PROVIDED DATA →
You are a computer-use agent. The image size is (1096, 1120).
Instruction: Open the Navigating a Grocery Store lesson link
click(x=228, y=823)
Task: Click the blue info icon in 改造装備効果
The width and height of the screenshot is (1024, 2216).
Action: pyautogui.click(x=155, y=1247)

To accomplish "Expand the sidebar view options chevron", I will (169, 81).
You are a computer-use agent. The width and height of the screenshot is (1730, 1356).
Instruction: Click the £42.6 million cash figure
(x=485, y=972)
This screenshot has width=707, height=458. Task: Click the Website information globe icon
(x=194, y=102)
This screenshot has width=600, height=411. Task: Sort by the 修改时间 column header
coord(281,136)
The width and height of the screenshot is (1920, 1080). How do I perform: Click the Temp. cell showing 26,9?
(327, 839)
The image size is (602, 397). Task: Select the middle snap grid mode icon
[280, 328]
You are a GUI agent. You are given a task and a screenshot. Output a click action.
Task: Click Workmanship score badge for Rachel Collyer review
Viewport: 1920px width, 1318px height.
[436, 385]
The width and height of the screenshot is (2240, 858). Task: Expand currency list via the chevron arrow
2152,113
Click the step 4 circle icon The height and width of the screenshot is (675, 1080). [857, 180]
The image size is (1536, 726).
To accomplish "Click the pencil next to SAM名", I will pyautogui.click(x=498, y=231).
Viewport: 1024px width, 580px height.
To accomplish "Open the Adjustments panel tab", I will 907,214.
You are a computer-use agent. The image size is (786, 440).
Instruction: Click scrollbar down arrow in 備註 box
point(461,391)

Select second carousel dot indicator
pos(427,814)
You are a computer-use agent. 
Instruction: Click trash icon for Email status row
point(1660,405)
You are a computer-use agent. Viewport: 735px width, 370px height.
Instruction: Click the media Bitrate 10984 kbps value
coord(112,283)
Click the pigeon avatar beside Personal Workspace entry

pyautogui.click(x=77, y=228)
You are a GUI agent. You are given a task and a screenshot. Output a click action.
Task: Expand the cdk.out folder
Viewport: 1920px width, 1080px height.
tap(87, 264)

TASK PROMPT →
Copy the entries word for word, starting at the line containing "This screenshot has width=600, height=411." and ending after the line containing "pyautogui.click(x=77, y=228)".

EXERCISE ANSWER →
This screenshot has width=600, height=411. Task: Sort by the 修改时间 column header
coord(281,136)
The width and height of the screenshot is (1920, 1080). How do I perform: Click the Temp. cell showing 26,9?
(327, 839)
The image size is (602, 397). Task: Select the middle snap grid mode icon
[280, 328]
You are a GUI agent. You are given a task and a screenshot. Output a click action.
Task: Click Workmanship score badge for Rachel Collyer review
Viewport: 1920px width, 1318px height.
[436, 385]
The width and height of the screenshot is (2240, 858). Task: Expand currency list via the chevron arrow
2152,113
Click the step 4 circle icon The height and width of the screenshot is (675, 1080). [857, 180]
The image size is (1536, 726).
To accomplish "Click the pencil next to SAM名", I will pyautogui.click(x=498, y=231).
Viewport: 1024px width, 580px height.
To accomplish "Open the Adjustments panel tab", I will 907,214.
You are a computer-use agent. The image size is (786, 440).
Instruction: Click scrollbar down arrow in 備註 box
point(461,391)

Select second carousel dot indicator
pos(427,814)
You are a computer-use agent. 
Instruction: Click trash icon for Email status row
point(1660,405)
You are a computer-use agent. Viewport: 735px width, 370px height.
Instruction: Click the media Bitrate 10984 kbps value
coord(112,283)
Click the pigeon avatar beside Personal Workspace entry

pyautogui.click(x=77, y=228)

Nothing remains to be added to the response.